Review Summary: Pete Yorn's eponymous album is a rock album. Who'd have thought?
Releasing three albums in two years - one with Scarlett Johansson, no less - paints a picture of more than merely a busy schedule. It implies some sort of panic, a creative frenzy triggered by something in the space between inspiration and desperation, and sometimes, those two can feel and look so similar that it's never really clear until hindsight arrives which side of the coin was facing up. So to self-title the latter of those records - albeit the one you started writing
first - is a bold move, and the towering initials on
Pete Yorn's cover only serve to seal the deal. Welcome, in short, to what Pete Yorn considers to be
Pete Yorn: for better or for worse, in sickness and in health.
Anyone that was charmed by Yorn's debut
musicforthemorningafter or relaxed by
Break-Up last year will be surprised to hear that 2010 sees Yorn team up with Pixies frontman Frank Black, and that nugget of information might soften the blow of hearing that
Pete Yorn is most definitely a rock album with little in the way of apology. With this New Jersey-born singer-songwriter it's always been a case of consistency and presentation and finally on his eponymous effort he sounds entirely comfortable in his own surroundings; the forced fit of restraint lifted by Black's production, he allows his words to run both on paper and through the microphone, resulting in a much more liberated tone and consequently a more assertive delivery.

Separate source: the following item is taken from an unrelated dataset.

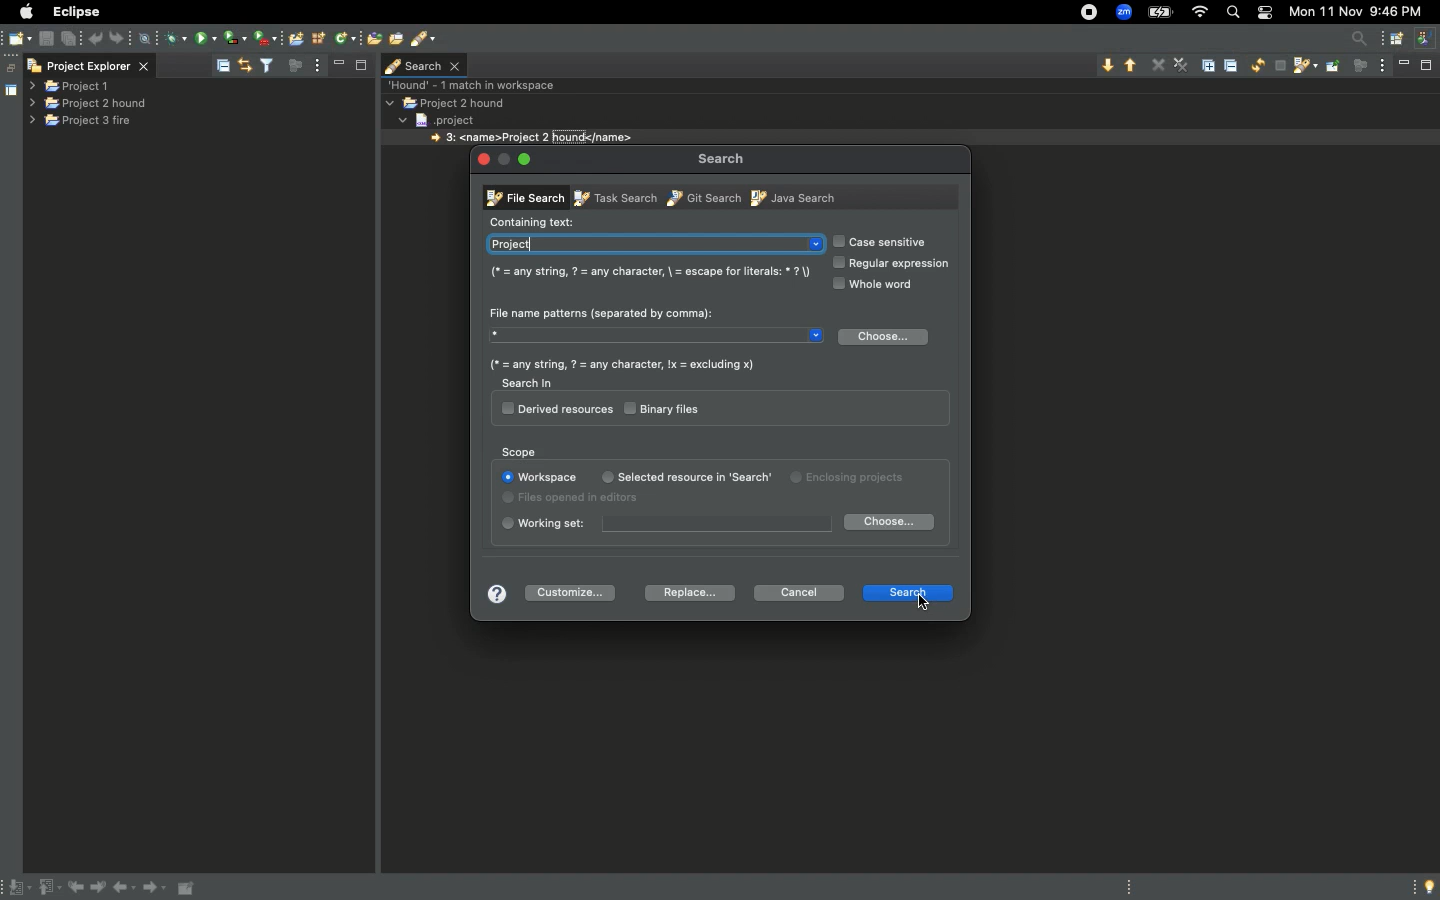 This screenshot has width=1440, height=900. Describe the element at coordinates (295, 66) in the screenshot. I see `focus on active task` at that location.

Obviously there's no point at which Yorn breaks out into harsh screams or lays down any energetic powerchords but the way opener
Precious Stone crashes midway through would seem well out of place on any other Pete Yorn record and would probably feel awkward here if it weren't for the emulation of that sort of feat numerous times throughout the album. There are tempo shifts as Yorn moves into unexpectedly 'heavy' choruses and genuinely momentous tracks on this album, and though 'heavy' only really means amped up electric guitars and fast riffs a-la Thermals in certain corners, it's brilliant to see Yorn rock out where he's always been tempted to adorn everything with subtle pianos and glockenspiels and all of that
nonsense. He slows it down, too, on a couple of late-album tracks, a tender cover of Gram Parsons' 'Wheels' closing the album and showcasing the quieter side of Yorn very well.
You would not normally expect to get three paragraphs into anything written about Pete Yorn without having heard how talented a lyricist he is, but it's simply testament to the musical quality of this record that it's happened. In any case, he's the sort of man who can make a song about velcro shoes sound incredibly important by building tangents off random images and on
Pete Yorn he's also so much braver than before, repeating lines which have the potential to sound a bit clunky with a certainty which pulls them off. Like the music, for the most part the words Yorn conveys are somehow more direct, but still edged with that country-ish drawl and poetic grit which made
Nightcrawler so lovable.
How much of
Pete Yorn's different feel is down to Frank Black and how much of it is to be put down to Yorn's pure aesthetic is something that probably only two men really know, but the end result is the same whoever's stamp of authority is on it; a dynamic and thoroughly intriguing
rock album which does far more than hold the attention and is, truth be told, a genuinely surprising release given the circumstances. Granted, it's nothing groundbreaking, and Yorn still doesn't really sound like anybody other than people we've heard before, but leaving that aside and focussing on the songs,
Pete Yorn is an excellent album, for better rather than worse, in sickness rather than health, and certainly born from inspiration rather than desperation.